Growing up, I heard a lot of scoffing at psychology in my family, homeschooling community, and fundamentalist church. In those circles, the study and application of psychology represented a worthless human attempt to feel happier apart from God and become better without the guidance of the Bible. The anti-psychology sentiment was so strong that even building kids’ self-confidence and self-esteem was derided as a “worldly” goal. There was too much “self” in the name. Real True Christian children were to be obedient and humble instead.
Starting with that one small first step of hearing a sympathetic voice on the radio, I’ve slowly been reconstructing a healthier and more balanced view of myself and others over the last ten years. Shedding my misunderstanding of the Bible and my deep distrust of extra-biblical resources, including psychology, has been immensely helpful to me in my own journey. It has opened up a whole new world of fascinating ideas, including ones that have helped me make sense of my own childhood experiences and their effects on me.
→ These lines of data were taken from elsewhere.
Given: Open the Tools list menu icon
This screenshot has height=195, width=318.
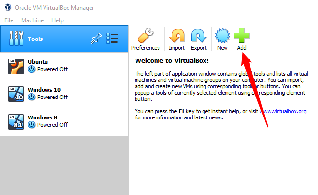Looking at the screenshot, I should [112, 39].
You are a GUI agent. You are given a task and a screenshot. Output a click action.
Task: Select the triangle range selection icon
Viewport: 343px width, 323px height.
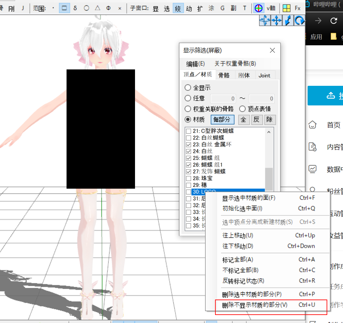pyautogui.click(x=97, y=8)
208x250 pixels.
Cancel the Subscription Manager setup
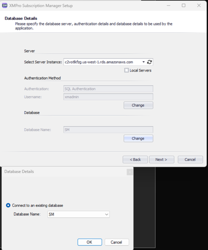pos(190,159)
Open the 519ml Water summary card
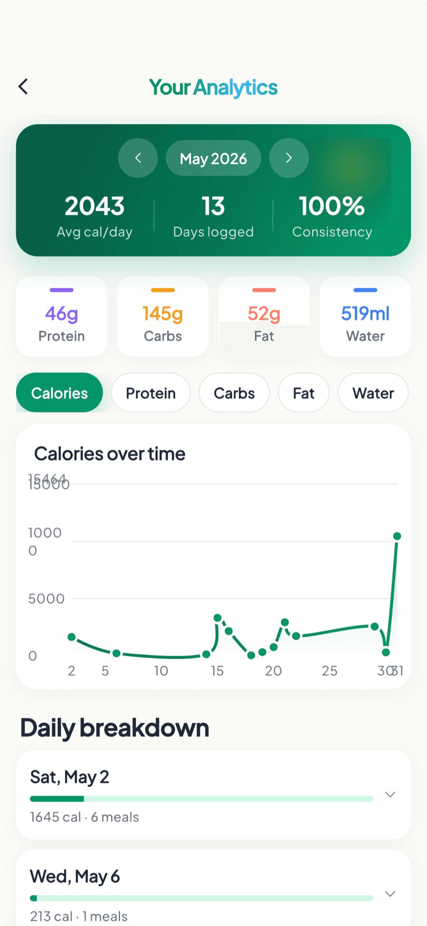This screenshot has width=427, height=926. pyautogui.click(x=365, y=316)
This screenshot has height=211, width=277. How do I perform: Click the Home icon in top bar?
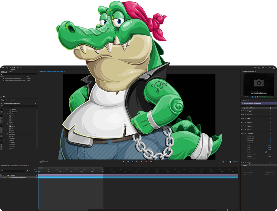3,68
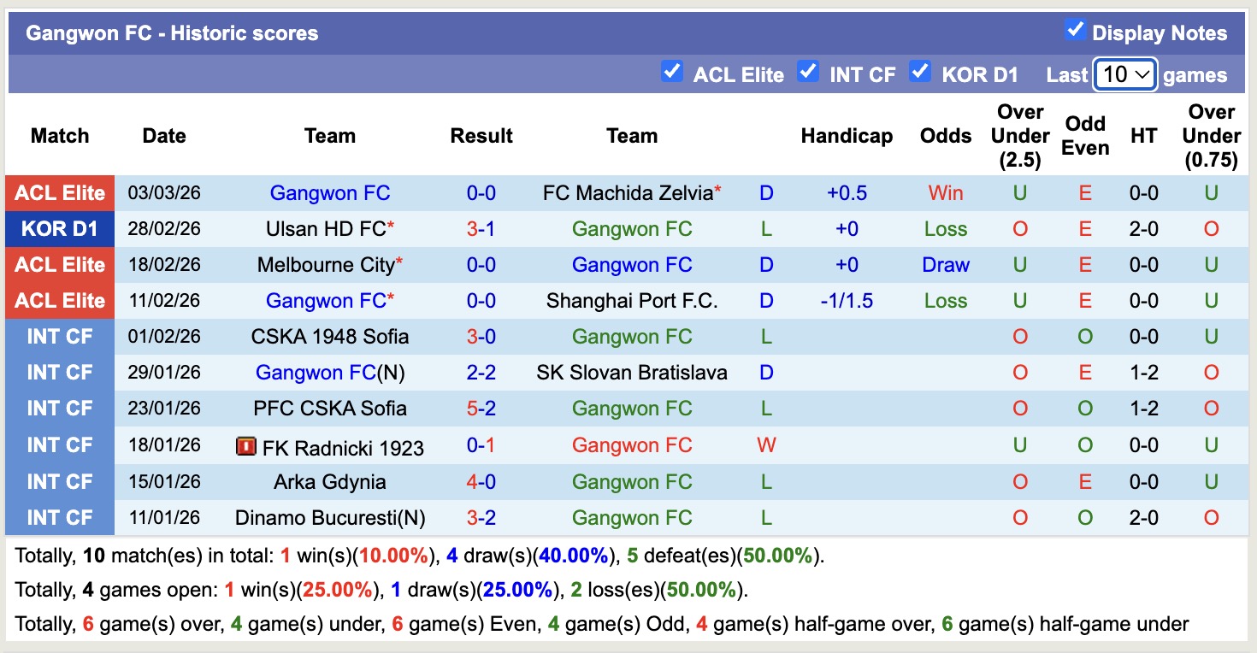Click the Shanghai Port F.C. link

pos(632,300)
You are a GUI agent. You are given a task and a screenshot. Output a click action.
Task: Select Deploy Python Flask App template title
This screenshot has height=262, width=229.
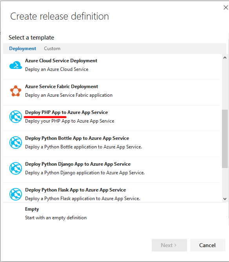tap(75, 190)
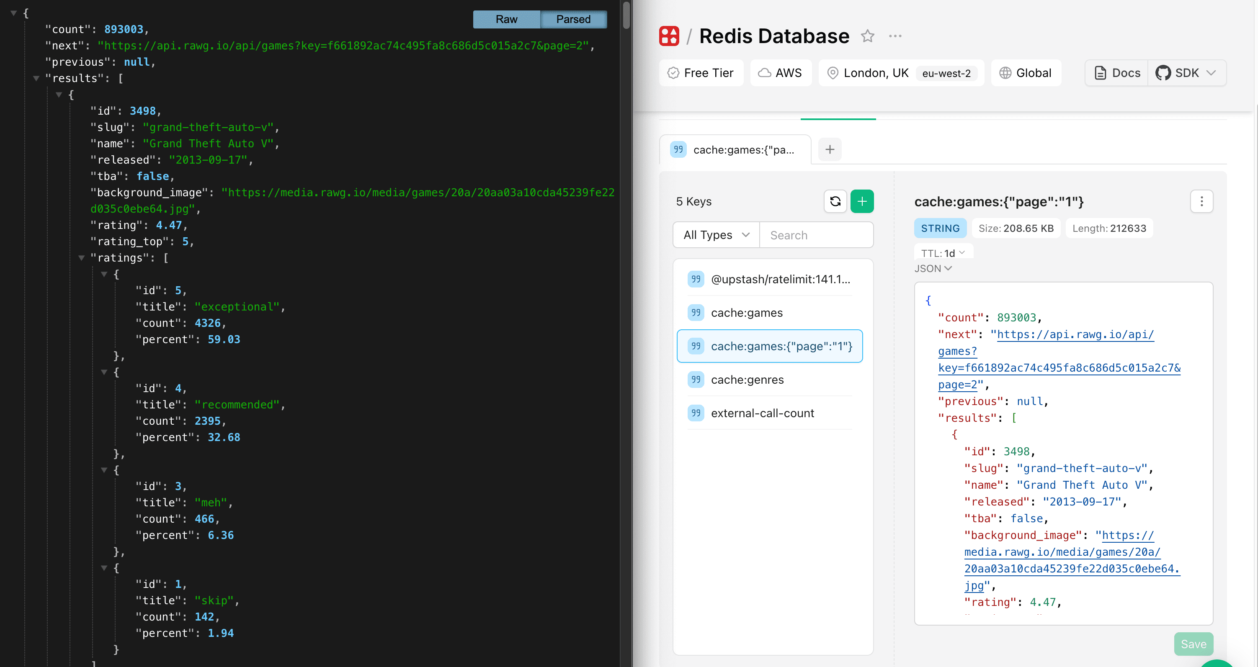Open the three-dot menu beside database title
This screenshot has height=667, width=1258.
click(x=895, y=36)
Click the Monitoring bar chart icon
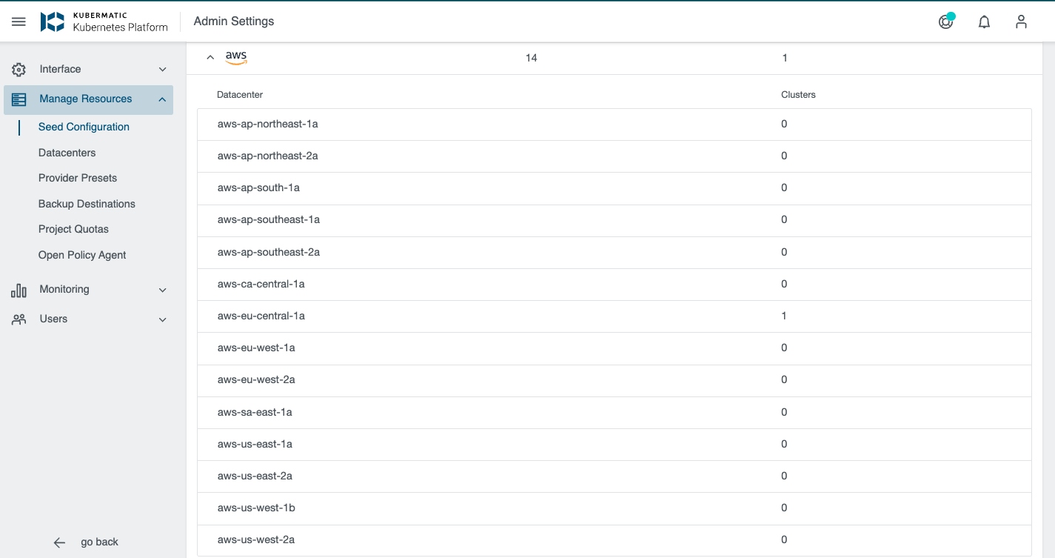Screen dimensions: 1055x558 [19, 290]
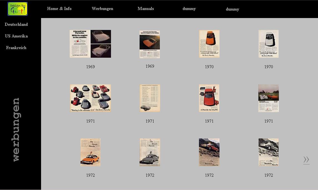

Recently, I’ve encountered one particularly relevant idea that has increased my self-understanding. I am what personality psychologists call a “highly sensitive” or “high-reactive” person. This refers to an inborn aversion to novelty and a tendency to more easily become overstimulated; it is not very common, but it is strongly correlated with being introverted. It explains why I always order the same food in restaurants, choose comfort over style, love predictability, and avoid spending too much time around loud noises and large crowds. Understanding the biological basis of my personality quirks is helping me manage my stress and not demand too much of myself.
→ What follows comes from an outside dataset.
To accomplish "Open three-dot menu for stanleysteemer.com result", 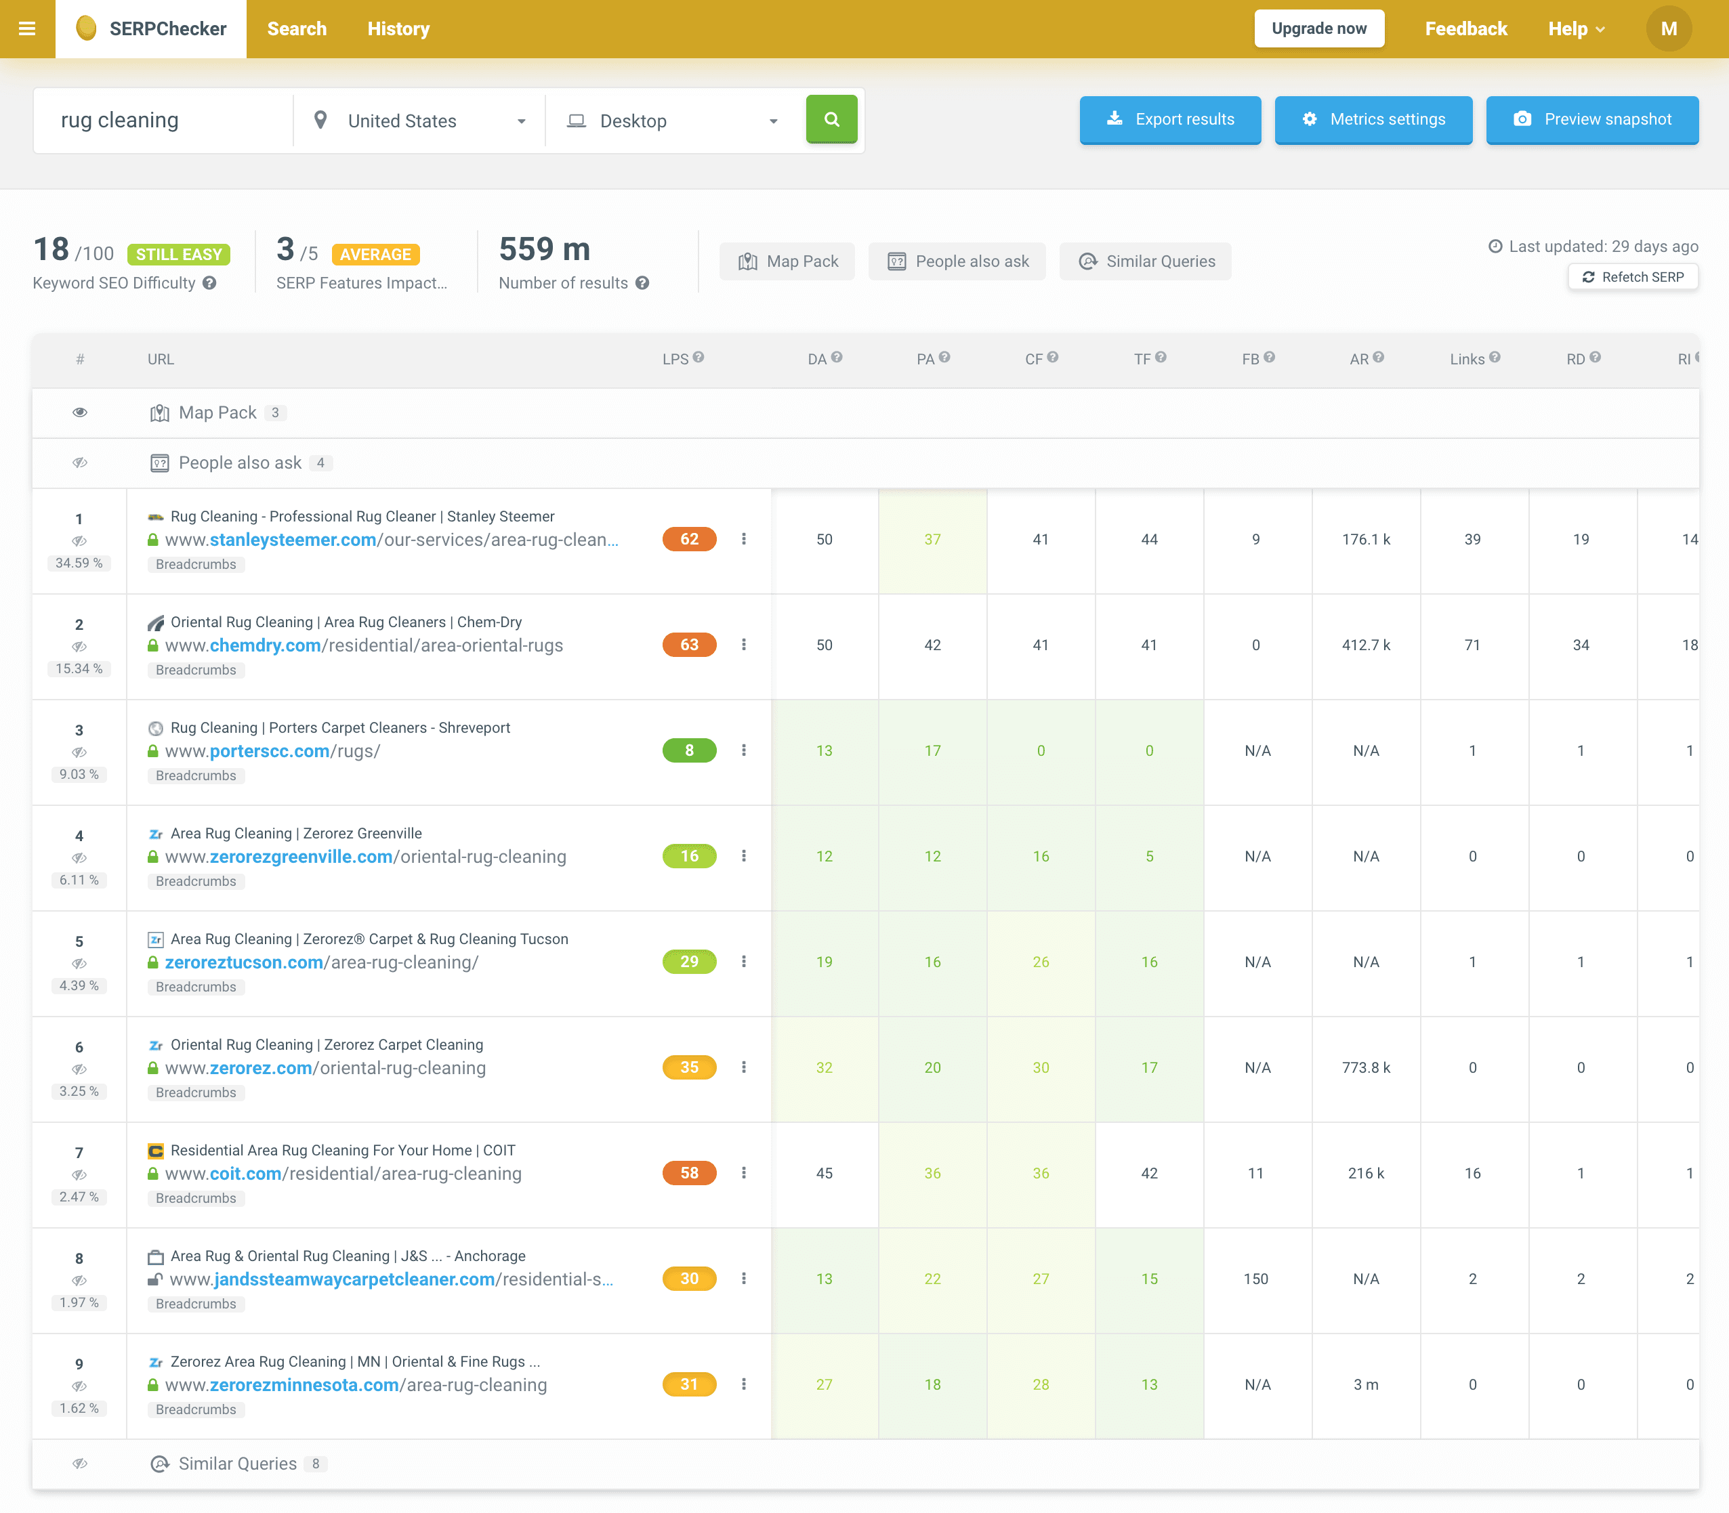I will coord(743,540).
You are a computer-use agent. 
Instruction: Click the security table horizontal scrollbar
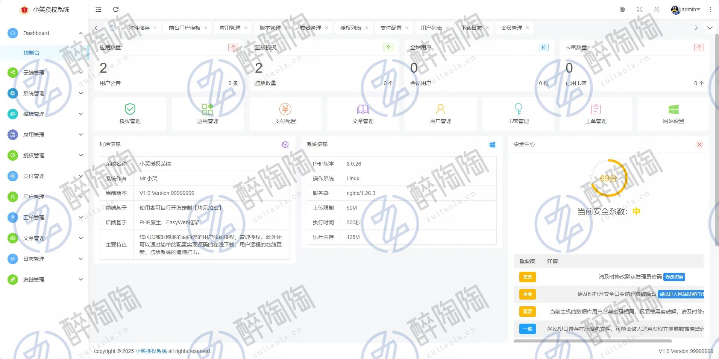592,341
But it has been even more helpful to look back at my childhood with the understanding that I was a highly sensitive child. In her book “Quiet“, Susan Cain discusses how childhood experiences can affect the highly sensitive or high reactive child:
“The destinies of the most high-reactive kids are also influenced by the world around them–perhaps even more so than for the average child, according to a groundbreaking new theory dubbed ‘the orchid hypothesis’ by David Dobbs…This theory holds that many children are like dandelions, able to thrive in just about any environment. But others, including the high-reactive types that Kagan studied, are more like orchids: they wilt easily, but under the right conditions can grow strong and magnificent.
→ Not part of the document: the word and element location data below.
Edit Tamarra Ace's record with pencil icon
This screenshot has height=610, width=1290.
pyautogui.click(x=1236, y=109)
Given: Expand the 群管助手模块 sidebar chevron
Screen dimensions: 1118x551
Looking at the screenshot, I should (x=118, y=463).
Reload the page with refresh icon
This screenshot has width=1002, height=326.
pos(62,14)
….[T]he reactivity of these kids’ nervous systems makes them quickly overwhelmed by childhood adversity, but also able to benefit from a nurturing environment more than other children do. In other words, orchid children are more strongly affected by all experience, both positive and negative.
Scientists have known for a while that high-reactive temperments come with risk factors. These kids are especially vulnerable to challenges like marital tension, a parent’s death, or abuse. They’re more likely than their peers to react to these events with depression, anxiety, and shyness. Indeed, about a quarter of Kagan’s high-reactive kids suffer some degree of the condition known as ‘social anxiety disorder’….
High-reactive kids who enjoy good parenting, child care, and a stable home environment tend to have fewer emotional problems and more social skills than their lower-reactive peers, studies show.” (p. 110-111)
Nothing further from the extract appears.